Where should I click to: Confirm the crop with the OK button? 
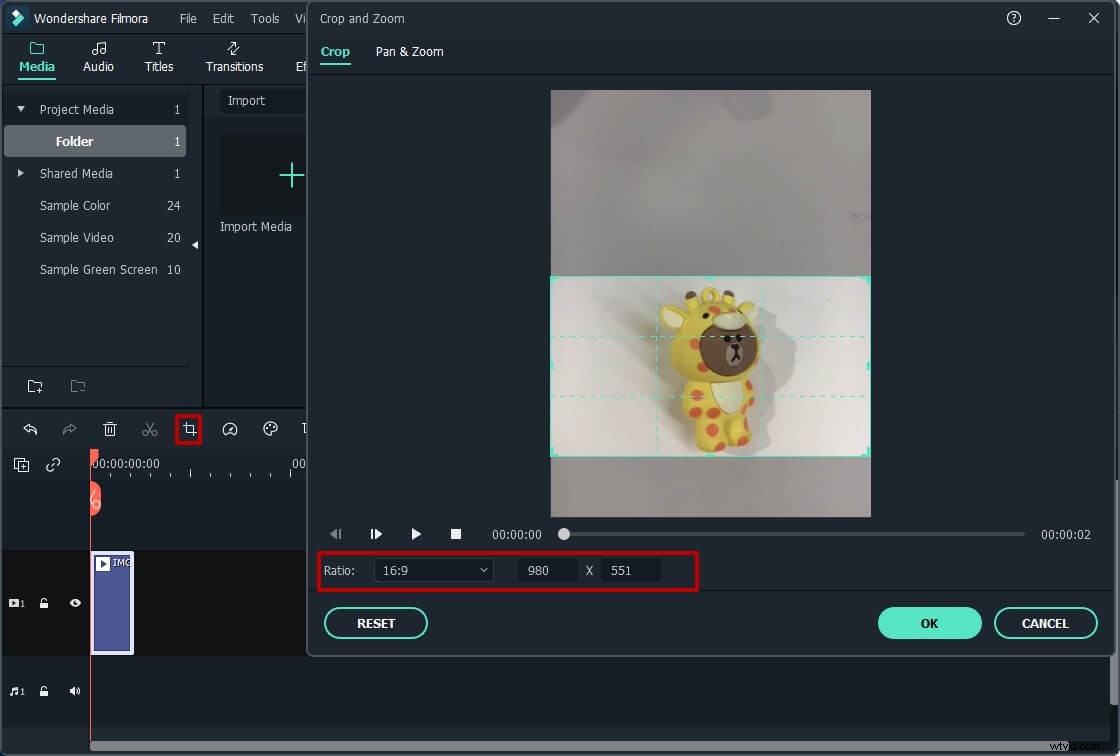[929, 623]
--
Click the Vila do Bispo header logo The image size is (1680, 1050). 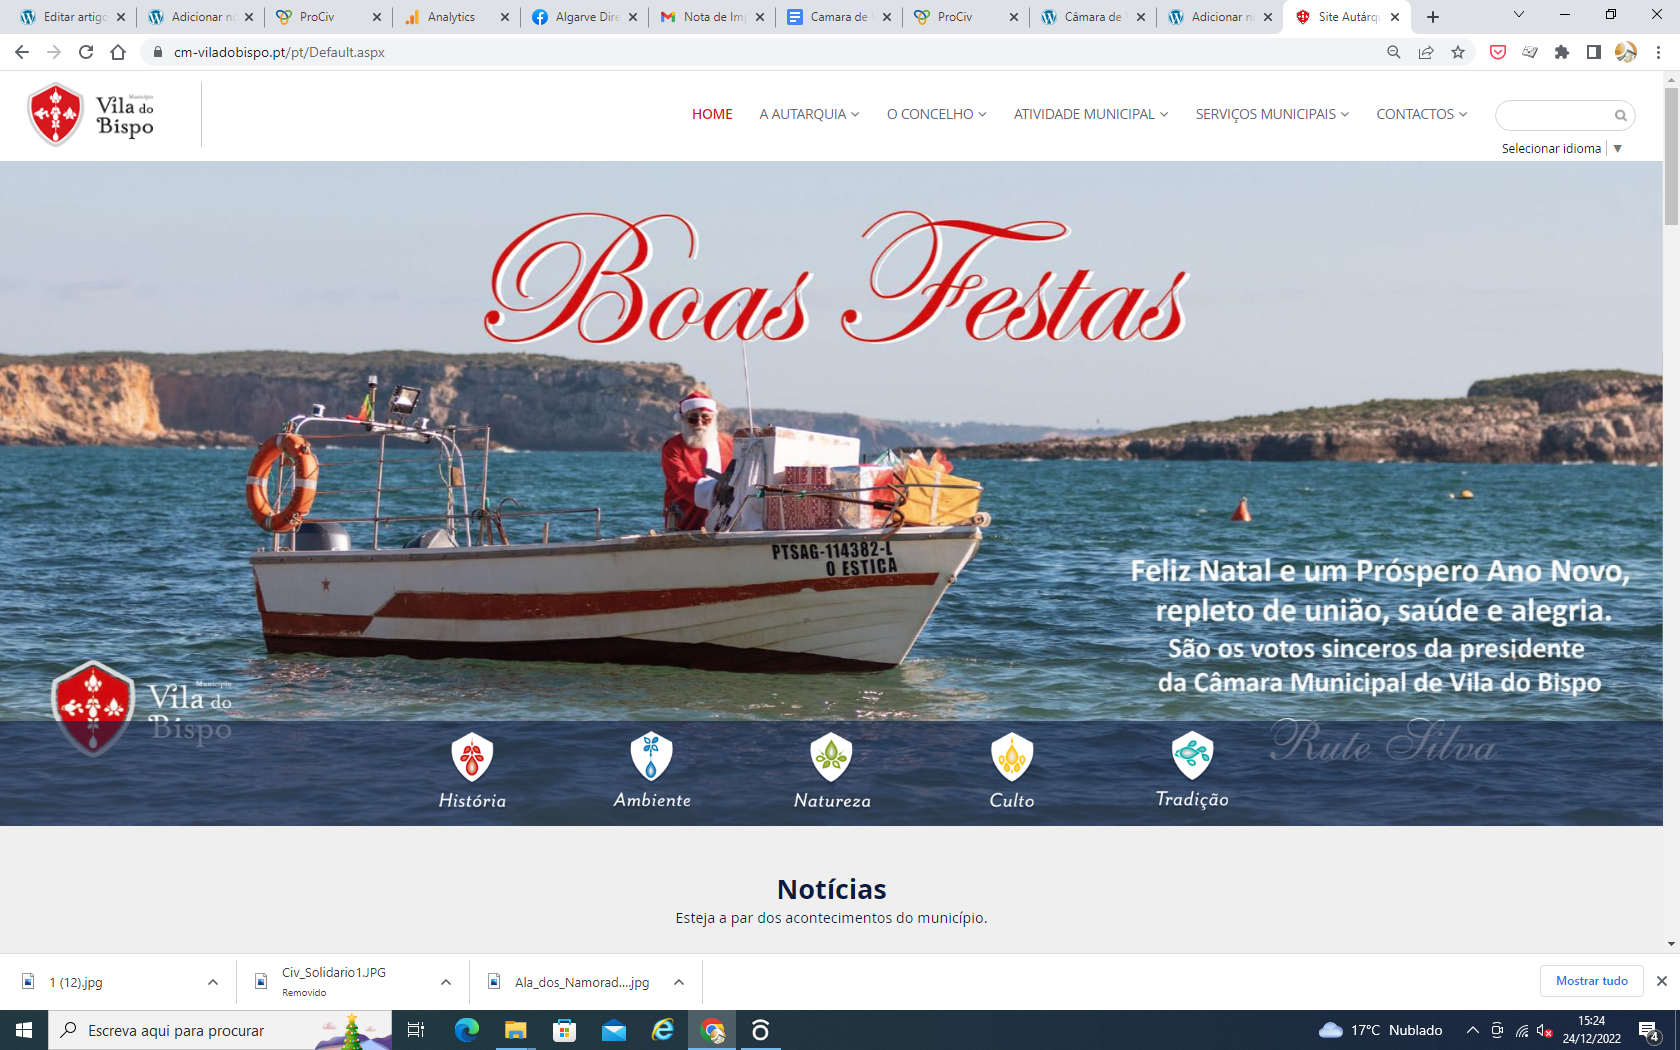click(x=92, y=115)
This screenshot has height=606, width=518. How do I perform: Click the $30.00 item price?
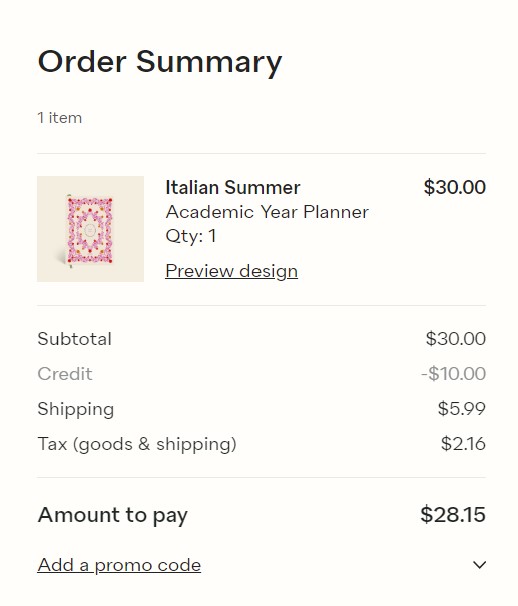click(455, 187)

_Work to be completed_: Scale the material from the line containing "This screenshot has" down to the line containing "click(455, 187)", both included. Write out only those lines again with their requests, multiplying every coordinate in the answers by 0.65 and rounding each result to a whole number, with halves rounded up, and leave the pictures out.

_Written answer_:
This screenshot has height=606, width=518. How do I perform: Click the $30.00 item price?
click(296, 122)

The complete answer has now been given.